Sergeant Chisholm van het Amerikaanse leger, in de laatste fase van wereldoorlog II in Italië gedeserteerd, woont al zes jaar clandestien, zonder paspoort, in Milaan waar hij - van huis uit architect in New York werkt aan een boek over de Italiaanse kathedralen en in zijn levensonderhoud voorziet door te werken als niet-officiële gids in de Dom van Milaan, waar hij in contact komt met Signora Laura Fancini, een Amerikaans meisje, tijdens de oorlog secretaresse van een der Amerikaanse onderministers van Buitenlandse Zaken, met wie ze naar Italië is gegaan in verband met de instelling van de inter-geallieerde controlecommissie.
Bruno Fancini is een schatrijke Italiaan van een der beste families, weduwnaar, vader van een dochter van negentien jaar die in Engeland haar opvoeding voltooit. Omdat hij schatrijk is en blijkbaar veel van Laura houdt en omdat Laura het werken op een kantoor meer dan beu is, trouwde ze met hem. Een jaar later krijgt Bruno een auto-ongeluk. Hij is volledig verlamd,, hij kan zelfs niet meer praten.
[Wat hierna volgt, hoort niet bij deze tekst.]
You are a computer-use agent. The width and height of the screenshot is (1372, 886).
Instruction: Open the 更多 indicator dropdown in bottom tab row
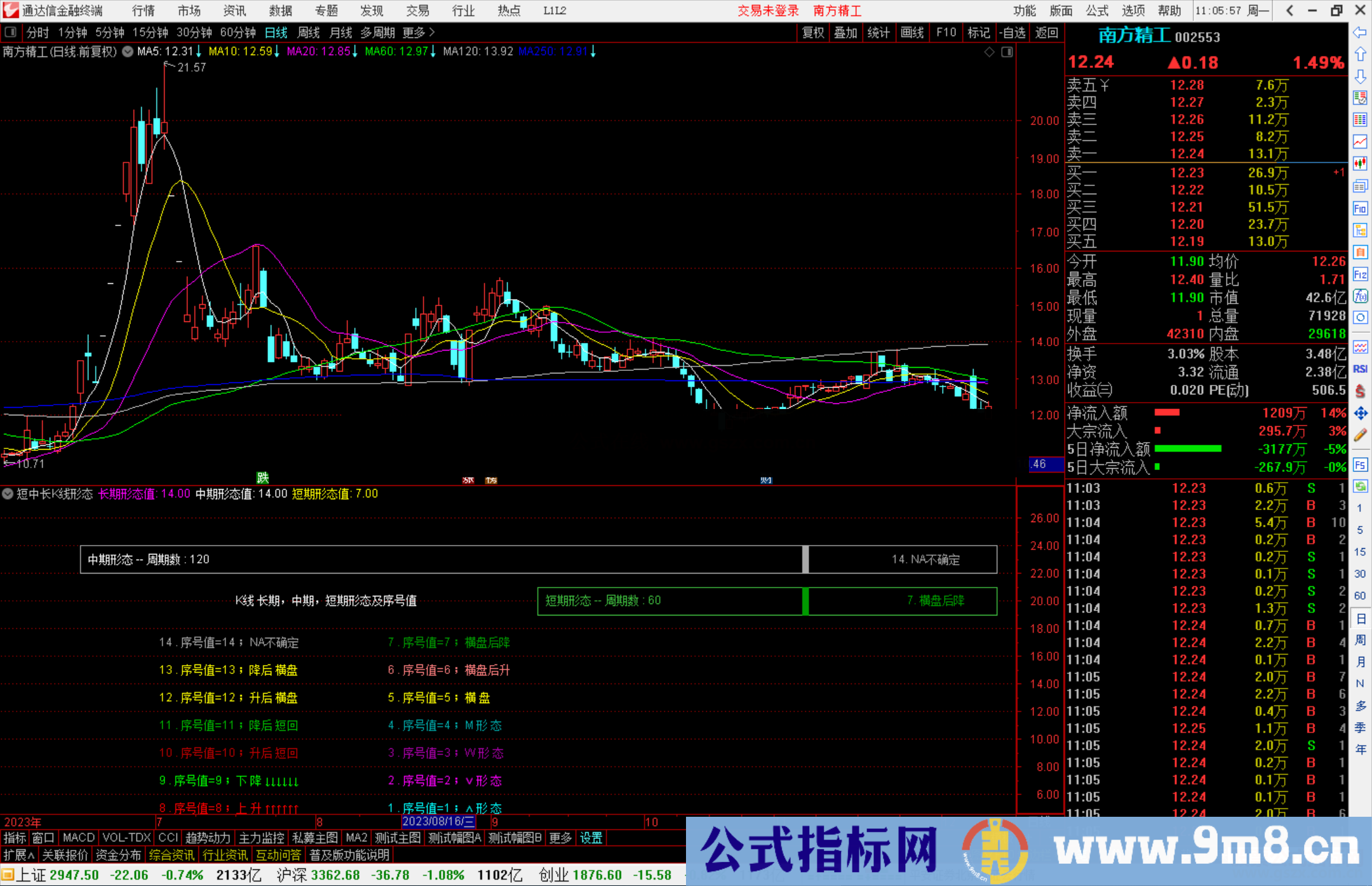click(x=560, y=838)
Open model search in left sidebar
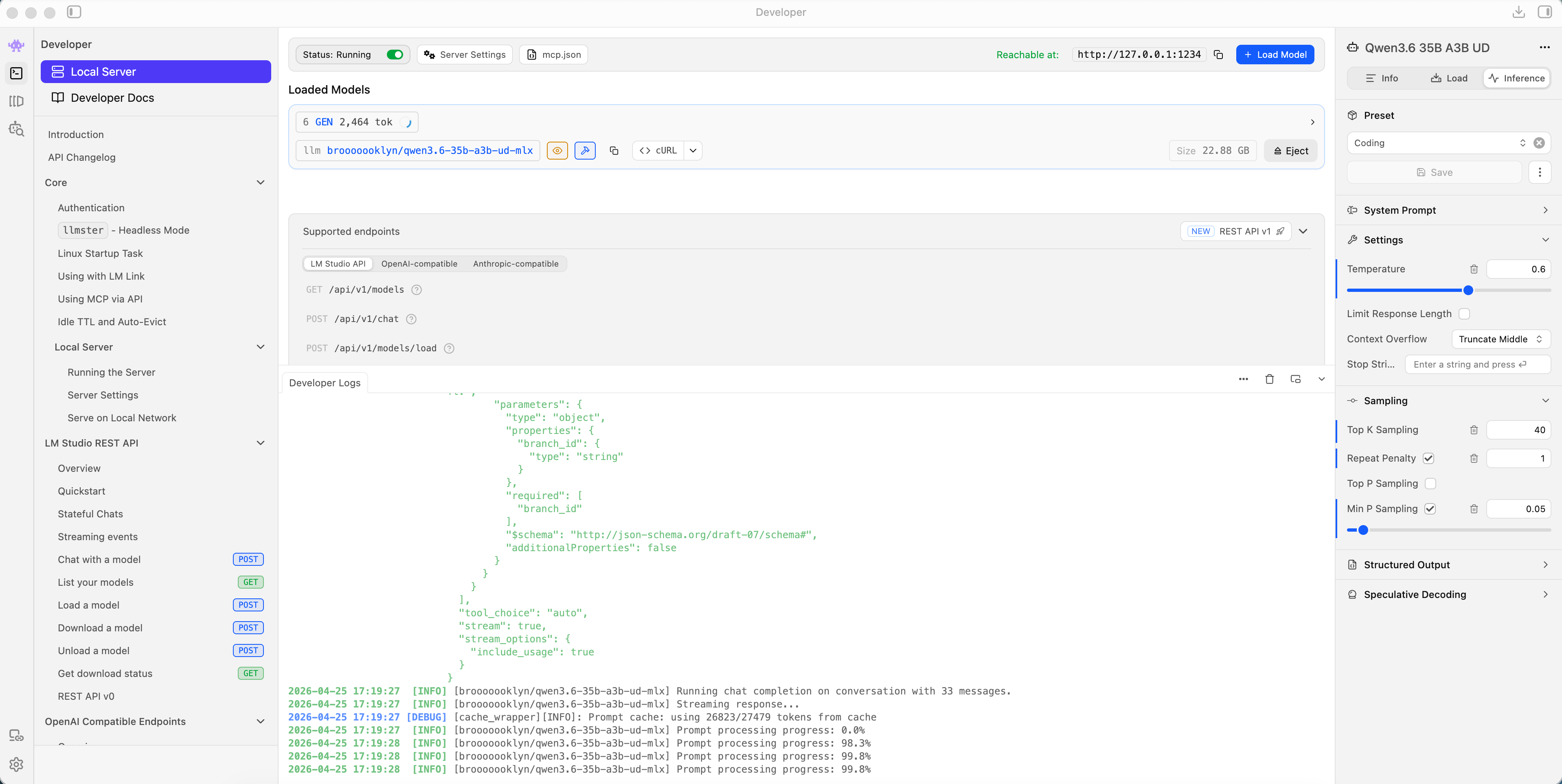 (x=16, y=129)
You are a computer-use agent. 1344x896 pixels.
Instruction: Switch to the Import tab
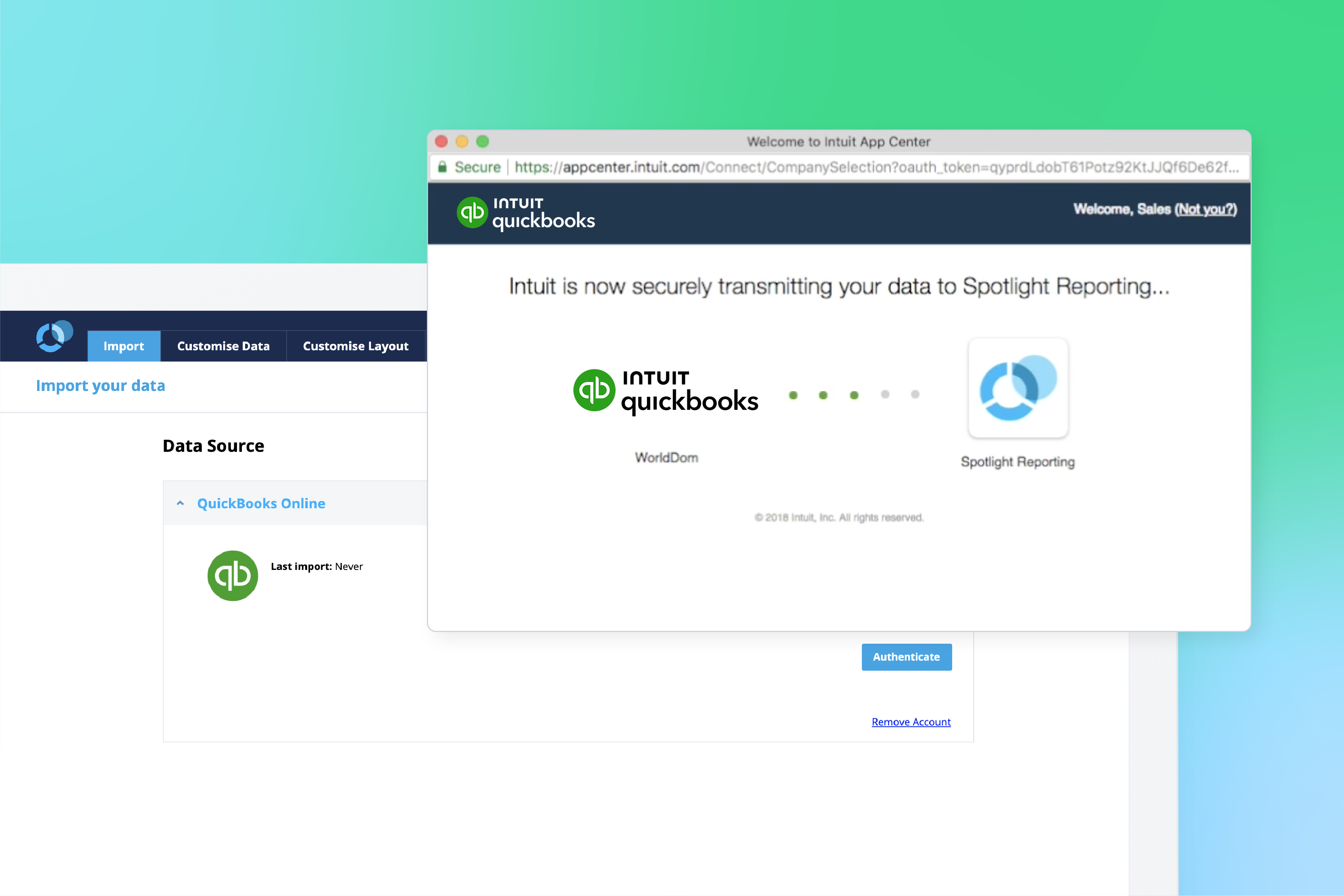[123, 346]
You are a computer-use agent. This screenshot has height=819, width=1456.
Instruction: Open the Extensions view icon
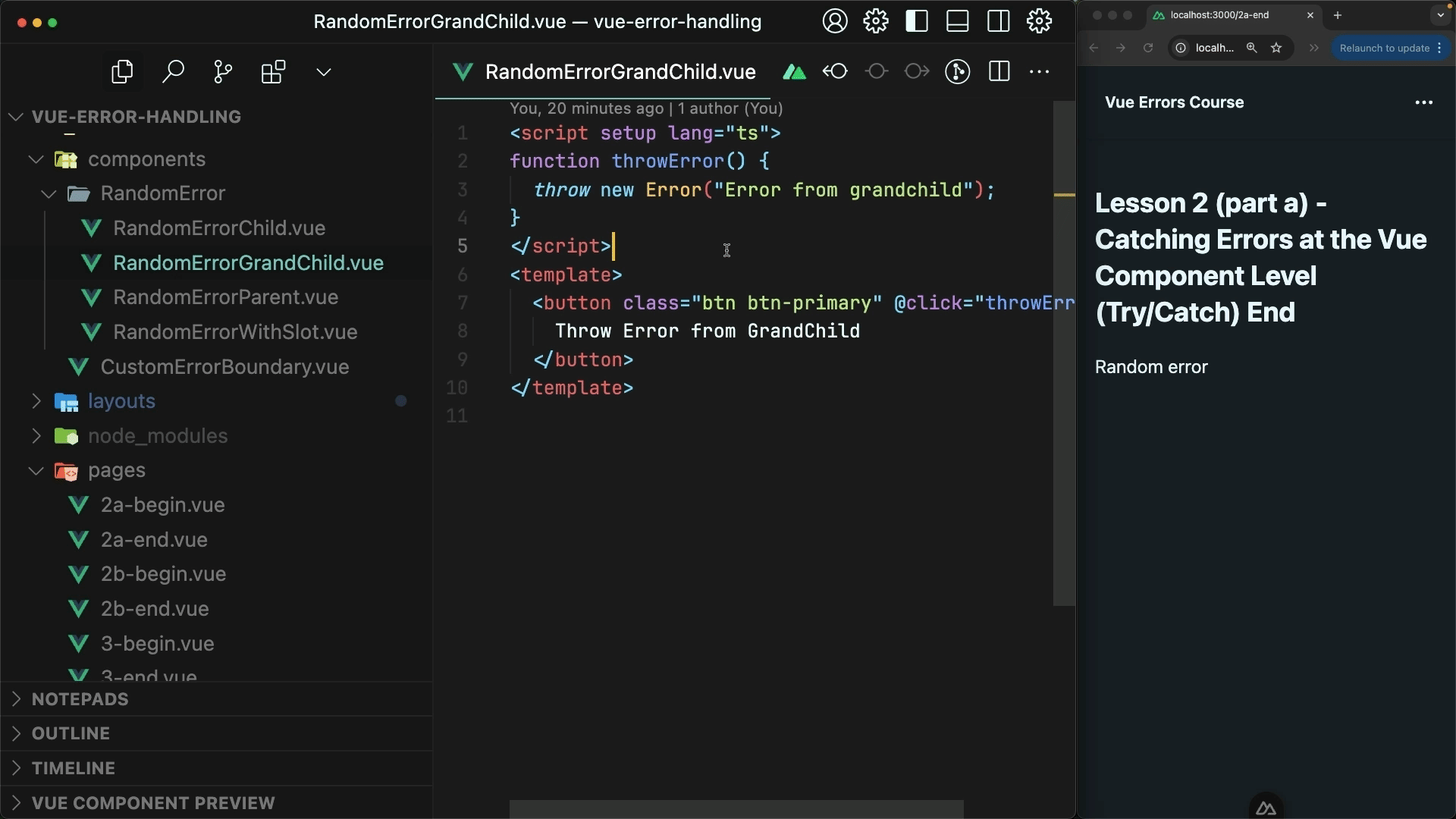click(273, 72)
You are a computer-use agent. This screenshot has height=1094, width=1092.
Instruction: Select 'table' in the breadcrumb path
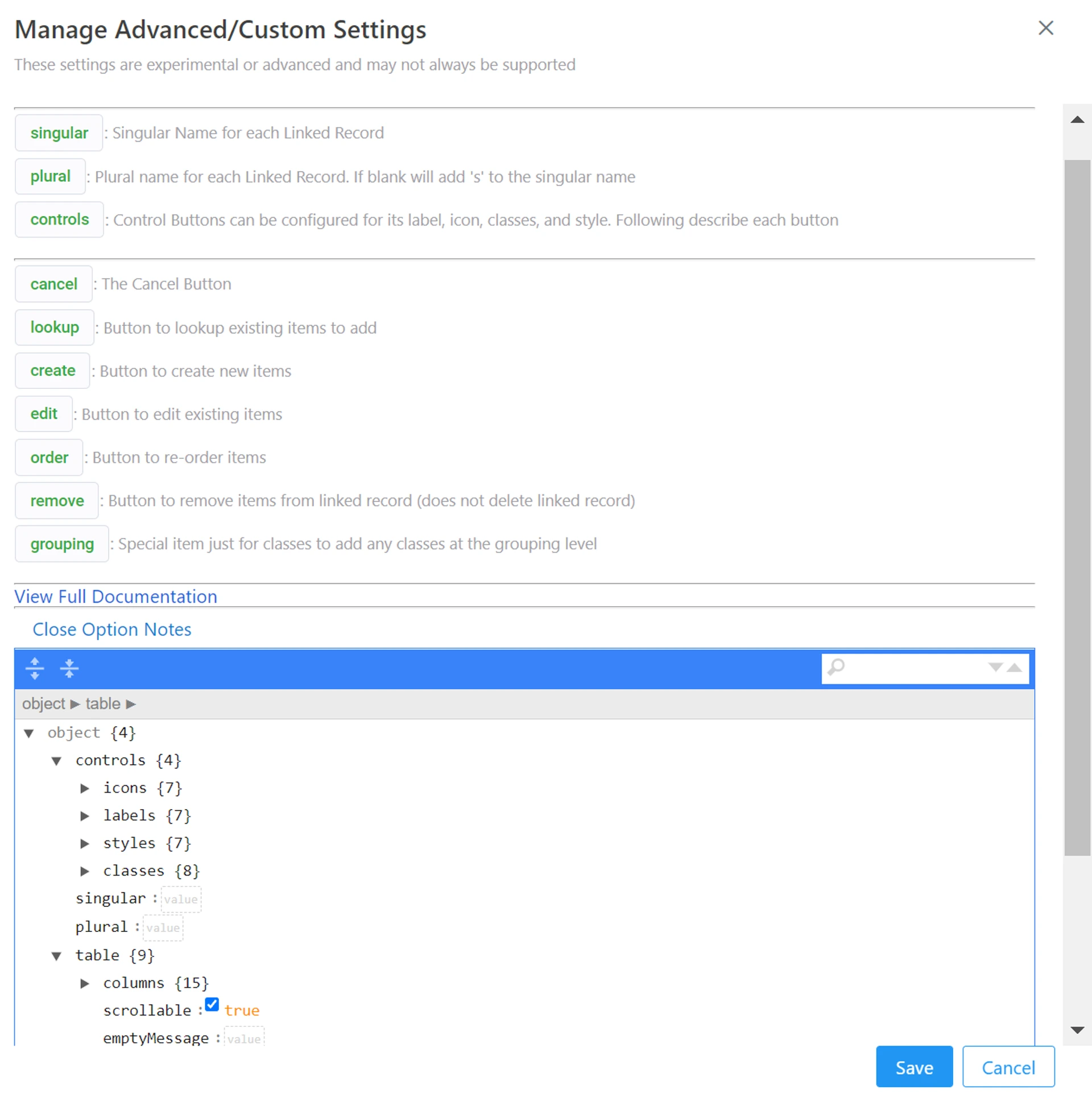pyautogui.click(x=102, y=704)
De ontmoeting in de Duomo leidt al heel gauw tot een intieme relatie. De argeloze - of is "ijdele" hier het juiste woord? - deserteur komt alras tot de conclusie, dat er van liefde van Laura's kant geen sprake is. Waarom heeft ze dan zich als het ware aan hem aangeboden? Omdat zij een vrouw is van de soort: "Ik moet een man hebben, wie dan ook, als het maar een man is?" Of heeft ze daar een ander motief voor gehad? Moord bijvoorbeeld? Het laten plegen van een moord.... door hem?